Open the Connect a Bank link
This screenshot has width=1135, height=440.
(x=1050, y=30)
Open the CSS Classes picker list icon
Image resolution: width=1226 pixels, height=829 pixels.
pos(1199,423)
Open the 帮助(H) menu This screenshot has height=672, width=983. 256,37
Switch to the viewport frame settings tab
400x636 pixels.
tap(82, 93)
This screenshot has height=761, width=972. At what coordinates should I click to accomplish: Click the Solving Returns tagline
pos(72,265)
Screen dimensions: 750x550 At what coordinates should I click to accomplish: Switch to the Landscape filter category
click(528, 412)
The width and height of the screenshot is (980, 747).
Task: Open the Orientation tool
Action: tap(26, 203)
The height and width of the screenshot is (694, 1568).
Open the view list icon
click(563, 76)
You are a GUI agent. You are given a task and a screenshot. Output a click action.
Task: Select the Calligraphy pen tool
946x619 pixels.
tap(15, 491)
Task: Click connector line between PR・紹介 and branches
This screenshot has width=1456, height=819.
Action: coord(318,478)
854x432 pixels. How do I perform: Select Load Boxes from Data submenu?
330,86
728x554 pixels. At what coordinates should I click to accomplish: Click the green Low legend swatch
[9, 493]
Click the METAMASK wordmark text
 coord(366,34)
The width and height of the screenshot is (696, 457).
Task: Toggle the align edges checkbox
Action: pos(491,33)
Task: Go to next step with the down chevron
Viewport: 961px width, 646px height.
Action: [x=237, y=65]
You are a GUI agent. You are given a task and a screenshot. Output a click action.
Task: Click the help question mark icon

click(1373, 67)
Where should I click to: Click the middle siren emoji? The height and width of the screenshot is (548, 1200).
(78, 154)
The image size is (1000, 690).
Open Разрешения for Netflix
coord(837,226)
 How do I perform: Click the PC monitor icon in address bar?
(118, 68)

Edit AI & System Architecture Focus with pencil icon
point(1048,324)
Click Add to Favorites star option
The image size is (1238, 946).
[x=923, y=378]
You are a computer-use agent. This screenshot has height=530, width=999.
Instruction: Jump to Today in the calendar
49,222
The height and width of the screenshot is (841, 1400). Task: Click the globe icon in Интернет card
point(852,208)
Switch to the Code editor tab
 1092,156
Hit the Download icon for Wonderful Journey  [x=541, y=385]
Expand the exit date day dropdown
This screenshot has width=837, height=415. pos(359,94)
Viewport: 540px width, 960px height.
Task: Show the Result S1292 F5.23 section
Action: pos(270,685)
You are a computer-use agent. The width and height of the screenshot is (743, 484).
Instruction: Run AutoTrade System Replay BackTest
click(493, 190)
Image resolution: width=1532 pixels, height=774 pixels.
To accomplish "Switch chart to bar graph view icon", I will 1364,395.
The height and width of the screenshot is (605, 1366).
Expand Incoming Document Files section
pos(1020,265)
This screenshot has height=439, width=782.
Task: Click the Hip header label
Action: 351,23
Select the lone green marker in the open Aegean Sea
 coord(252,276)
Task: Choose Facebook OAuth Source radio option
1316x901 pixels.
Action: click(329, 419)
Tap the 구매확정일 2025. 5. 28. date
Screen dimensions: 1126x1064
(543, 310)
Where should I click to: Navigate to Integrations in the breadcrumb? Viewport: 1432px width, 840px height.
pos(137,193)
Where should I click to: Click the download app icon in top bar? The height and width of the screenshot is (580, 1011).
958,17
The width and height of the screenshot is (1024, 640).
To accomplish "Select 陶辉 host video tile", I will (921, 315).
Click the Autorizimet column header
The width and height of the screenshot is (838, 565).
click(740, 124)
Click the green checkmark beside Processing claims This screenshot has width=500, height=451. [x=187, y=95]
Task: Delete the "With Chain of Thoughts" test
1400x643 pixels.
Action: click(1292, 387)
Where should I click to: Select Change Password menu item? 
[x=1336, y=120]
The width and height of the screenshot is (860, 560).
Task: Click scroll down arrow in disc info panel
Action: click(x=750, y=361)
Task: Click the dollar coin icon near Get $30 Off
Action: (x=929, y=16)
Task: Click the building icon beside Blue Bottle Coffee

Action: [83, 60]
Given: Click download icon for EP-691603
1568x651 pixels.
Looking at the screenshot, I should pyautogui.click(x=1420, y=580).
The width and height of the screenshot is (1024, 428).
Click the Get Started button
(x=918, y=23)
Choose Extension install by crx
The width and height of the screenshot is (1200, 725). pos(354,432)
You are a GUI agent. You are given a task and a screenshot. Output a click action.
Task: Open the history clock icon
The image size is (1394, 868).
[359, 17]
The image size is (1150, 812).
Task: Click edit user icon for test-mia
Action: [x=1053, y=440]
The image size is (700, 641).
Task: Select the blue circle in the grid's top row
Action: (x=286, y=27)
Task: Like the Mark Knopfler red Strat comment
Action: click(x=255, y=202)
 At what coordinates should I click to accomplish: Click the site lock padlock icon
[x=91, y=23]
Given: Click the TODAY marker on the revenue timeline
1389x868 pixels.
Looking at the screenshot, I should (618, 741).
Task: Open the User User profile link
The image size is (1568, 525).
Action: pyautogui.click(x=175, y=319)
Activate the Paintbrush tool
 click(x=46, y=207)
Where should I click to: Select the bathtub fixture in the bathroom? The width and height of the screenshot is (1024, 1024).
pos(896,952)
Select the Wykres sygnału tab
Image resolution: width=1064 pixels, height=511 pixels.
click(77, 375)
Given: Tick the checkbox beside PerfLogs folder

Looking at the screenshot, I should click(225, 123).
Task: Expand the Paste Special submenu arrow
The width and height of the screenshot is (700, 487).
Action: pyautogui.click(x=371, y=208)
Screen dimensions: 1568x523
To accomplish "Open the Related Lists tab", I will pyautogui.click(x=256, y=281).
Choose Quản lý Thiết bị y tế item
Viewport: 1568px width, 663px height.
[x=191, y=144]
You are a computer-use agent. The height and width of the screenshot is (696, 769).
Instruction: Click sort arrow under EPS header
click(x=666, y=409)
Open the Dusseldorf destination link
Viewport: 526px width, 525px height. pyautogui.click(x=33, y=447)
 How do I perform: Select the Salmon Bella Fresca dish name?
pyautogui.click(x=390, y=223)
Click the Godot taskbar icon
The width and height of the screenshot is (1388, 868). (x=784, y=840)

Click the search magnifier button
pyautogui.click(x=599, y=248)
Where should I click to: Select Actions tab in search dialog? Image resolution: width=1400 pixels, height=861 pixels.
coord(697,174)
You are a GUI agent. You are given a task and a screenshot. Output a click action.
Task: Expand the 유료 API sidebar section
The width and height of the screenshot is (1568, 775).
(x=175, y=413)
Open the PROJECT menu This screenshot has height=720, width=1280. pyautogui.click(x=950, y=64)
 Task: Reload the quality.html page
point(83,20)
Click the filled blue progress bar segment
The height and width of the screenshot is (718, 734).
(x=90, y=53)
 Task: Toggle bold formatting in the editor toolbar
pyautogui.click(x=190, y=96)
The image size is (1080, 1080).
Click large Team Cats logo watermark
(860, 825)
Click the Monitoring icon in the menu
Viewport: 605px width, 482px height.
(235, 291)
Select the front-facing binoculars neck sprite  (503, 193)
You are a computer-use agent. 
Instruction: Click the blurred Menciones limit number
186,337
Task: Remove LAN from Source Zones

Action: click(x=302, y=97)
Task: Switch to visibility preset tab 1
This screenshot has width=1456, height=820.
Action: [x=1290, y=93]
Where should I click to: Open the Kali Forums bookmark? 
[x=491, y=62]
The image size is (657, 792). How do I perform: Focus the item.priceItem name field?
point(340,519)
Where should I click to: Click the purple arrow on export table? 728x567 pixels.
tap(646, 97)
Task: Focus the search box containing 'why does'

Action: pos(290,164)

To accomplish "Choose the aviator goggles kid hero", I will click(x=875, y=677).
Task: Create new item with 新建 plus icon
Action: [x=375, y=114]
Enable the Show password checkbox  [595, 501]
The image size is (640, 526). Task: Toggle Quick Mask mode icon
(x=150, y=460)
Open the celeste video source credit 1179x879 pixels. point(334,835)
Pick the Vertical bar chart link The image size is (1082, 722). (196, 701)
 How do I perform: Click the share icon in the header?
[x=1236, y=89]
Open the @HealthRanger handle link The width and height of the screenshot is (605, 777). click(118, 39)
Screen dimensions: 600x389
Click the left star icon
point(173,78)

_ _ _

Wherever the string "chart" appears in the records, copy the whole line.

» SOLUTION TO THIS TASK:
To accomplish "Switch chart to bar graph view icon", I will 1364,395.
Pick the Vertical bar chart link The image size is (1082, 722). (196, 701)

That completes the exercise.